The wine's not as bony, stony and austere as many of the smaller vineyard Riesings from the old rocks of the Barossa Range and Eden Valley, and it's not as intensely limy as many of the the Clare versions. This makes it a lot more approachable and open-hearted. I suspect folks who find those rather challenging, adults-only specialties a one or two glass affair will find it much easier to tackle a whole bottle of this year's Pewsey Vale. 

Heggies Eden Valley Riesling 2015 
$24; 12% alcohol; screw cap; 92+ points 

As the neck tag on this bottle suggests Heggies produces the "the best fruit in Eden Valley," it's interesting that this wine is $1 cheaper than the Pewsey Vale, which comes from another of Yalumba's collection of Barossa Ranges vineyards.

Unlike, say, Penfolds, which proudly trumpets its brand across the widest array of price ranges and wine types, Rob Hill Smith has long structured his winery's many brands to appear as if they come from smaller, more nuts-and-berries, unassociated producers.
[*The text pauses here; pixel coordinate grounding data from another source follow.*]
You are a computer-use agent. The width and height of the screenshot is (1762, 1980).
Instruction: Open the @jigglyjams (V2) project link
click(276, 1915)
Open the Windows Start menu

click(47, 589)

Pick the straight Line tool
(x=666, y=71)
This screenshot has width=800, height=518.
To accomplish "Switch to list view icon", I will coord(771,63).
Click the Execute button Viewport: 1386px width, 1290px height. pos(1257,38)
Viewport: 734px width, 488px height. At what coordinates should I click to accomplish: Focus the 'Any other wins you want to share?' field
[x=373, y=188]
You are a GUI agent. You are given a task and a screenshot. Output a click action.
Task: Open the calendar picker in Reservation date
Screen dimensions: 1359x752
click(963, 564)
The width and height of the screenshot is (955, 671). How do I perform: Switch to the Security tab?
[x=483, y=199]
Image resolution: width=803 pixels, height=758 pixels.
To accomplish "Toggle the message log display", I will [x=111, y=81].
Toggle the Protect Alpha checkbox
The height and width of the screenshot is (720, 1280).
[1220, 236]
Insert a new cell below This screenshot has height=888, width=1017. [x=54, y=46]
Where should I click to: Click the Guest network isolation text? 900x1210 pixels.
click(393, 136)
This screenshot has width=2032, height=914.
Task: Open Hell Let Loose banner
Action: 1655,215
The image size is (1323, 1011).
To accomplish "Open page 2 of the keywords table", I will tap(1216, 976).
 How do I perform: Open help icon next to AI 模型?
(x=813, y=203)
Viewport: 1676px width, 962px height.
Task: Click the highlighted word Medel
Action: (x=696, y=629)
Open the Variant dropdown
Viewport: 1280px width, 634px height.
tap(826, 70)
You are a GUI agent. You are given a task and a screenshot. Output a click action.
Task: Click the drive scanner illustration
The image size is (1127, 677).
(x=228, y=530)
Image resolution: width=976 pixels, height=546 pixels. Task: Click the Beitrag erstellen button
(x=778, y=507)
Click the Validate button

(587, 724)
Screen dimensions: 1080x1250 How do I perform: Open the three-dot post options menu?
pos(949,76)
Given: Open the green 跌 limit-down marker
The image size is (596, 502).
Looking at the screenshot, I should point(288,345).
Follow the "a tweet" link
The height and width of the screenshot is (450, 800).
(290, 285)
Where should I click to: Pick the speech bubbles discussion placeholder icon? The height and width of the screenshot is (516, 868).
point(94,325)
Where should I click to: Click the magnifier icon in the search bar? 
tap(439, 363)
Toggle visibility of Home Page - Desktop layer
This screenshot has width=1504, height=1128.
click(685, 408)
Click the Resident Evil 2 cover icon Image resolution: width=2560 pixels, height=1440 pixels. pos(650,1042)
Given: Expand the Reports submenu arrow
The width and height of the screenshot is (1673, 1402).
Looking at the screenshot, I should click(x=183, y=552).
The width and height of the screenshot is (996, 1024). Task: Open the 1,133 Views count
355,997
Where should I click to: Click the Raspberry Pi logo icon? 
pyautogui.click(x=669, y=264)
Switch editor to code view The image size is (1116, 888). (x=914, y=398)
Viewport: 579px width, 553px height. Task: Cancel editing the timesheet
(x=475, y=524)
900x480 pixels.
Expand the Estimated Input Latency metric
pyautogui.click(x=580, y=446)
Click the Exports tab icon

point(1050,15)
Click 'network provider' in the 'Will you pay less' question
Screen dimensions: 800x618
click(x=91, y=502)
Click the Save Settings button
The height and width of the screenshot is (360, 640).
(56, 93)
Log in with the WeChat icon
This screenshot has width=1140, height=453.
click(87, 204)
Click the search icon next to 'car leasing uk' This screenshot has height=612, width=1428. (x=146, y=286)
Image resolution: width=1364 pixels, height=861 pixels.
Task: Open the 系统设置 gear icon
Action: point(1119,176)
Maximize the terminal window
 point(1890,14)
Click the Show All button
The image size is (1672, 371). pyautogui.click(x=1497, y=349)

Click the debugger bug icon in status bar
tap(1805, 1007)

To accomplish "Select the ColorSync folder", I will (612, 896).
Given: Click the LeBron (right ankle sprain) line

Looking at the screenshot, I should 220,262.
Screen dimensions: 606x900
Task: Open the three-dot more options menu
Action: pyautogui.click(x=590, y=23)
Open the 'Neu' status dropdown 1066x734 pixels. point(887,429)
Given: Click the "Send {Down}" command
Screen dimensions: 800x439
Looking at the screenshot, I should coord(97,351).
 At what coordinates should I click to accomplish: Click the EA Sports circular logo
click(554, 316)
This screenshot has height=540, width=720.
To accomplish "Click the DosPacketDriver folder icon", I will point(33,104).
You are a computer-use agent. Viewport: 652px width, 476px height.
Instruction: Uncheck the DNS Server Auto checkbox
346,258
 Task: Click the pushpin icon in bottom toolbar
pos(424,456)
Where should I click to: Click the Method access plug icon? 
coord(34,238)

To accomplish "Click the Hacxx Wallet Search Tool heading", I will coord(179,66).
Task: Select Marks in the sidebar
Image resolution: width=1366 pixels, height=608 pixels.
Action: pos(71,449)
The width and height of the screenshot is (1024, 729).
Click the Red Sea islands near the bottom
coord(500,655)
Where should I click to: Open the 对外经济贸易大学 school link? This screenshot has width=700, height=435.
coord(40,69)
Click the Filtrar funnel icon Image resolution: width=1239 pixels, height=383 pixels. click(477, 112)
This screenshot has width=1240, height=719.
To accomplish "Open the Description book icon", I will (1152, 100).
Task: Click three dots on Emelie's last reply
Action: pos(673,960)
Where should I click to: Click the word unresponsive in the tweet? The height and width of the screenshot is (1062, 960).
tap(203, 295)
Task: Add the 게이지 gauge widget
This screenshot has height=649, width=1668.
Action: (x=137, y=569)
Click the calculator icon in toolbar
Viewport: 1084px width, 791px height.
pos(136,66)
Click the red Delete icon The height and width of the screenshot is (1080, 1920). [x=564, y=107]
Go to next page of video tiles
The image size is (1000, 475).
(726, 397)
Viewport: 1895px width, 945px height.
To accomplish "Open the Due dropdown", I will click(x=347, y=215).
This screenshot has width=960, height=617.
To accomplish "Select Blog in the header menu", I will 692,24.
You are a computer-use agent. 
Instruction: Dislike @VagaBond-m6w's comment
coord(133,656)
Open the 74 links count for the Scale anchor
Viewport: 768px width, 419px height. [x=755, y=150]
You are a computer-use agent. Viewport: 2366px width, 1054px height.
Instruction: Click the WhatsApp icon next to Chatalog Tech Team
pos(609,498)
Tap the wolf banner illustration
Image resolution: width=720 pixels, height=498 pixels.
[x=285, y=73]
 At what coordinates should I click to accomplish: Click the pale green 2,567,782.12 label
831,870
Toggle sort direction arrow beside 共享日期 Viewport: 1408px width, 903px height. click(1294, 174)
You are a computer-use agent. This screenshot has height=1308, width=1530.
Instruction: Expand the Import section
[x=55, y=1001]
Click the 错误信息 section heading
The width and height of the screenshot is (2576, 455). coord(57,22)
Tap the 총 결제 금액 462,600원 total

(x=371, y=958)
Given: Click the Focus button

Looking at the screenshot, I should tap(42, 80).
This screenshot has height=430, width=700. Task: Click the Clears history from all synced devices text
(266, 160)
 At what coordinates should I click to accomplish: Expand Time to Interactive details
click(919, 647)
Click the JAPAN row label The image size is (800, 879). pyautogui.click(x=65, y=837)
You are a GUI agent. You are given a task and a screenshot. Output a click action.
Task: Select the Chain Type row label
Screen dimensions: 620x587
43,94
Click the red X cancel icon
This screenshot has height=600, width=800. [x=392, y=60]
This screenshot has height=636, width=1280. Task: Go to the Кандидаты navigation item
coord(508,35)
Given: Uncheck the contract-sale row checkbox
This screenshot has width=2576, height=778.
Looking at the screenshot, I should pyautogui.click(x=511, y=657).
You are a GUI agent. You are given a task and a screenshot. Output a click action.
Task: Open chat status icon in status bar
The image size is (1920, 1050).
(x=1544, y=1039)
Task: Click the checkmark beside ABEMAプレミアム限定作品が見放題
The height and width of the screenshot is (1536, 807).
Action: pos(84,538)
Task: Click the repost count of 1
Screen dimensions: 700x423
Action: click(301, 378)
A chain of Rockfords, if you like.

Altogether a more impressive wine for the hardcore Riesling nut, this one seems more Germanic in its freshness and fruit: it has more nashi pear juiciness and lychee/rambutan flesh, and pretty flashes of cosmetics and face lotions. It's a wholesome, youthful, vibrant aroma.

The Rieslings of Polish Valley are often like this.

That fleshy texture makes me think of the oilier weed-eating fish, like Coorong mullett, silver perch or even European carp if you can be patient enough to remove that extra row of bones. To be more specific, this Heggies would go just swimmingly with a yellow curry of carp, provided the fish is not too muddy.

Take a brace of these to Chinatown. You could have so much fun they'll find you sleeping with the empties.

Even more tempting notion: sneak in and poach whatever fish they've put in the Heggies dam. Poach with tarragon and white onions. That'd be a hard-core act of terroirism.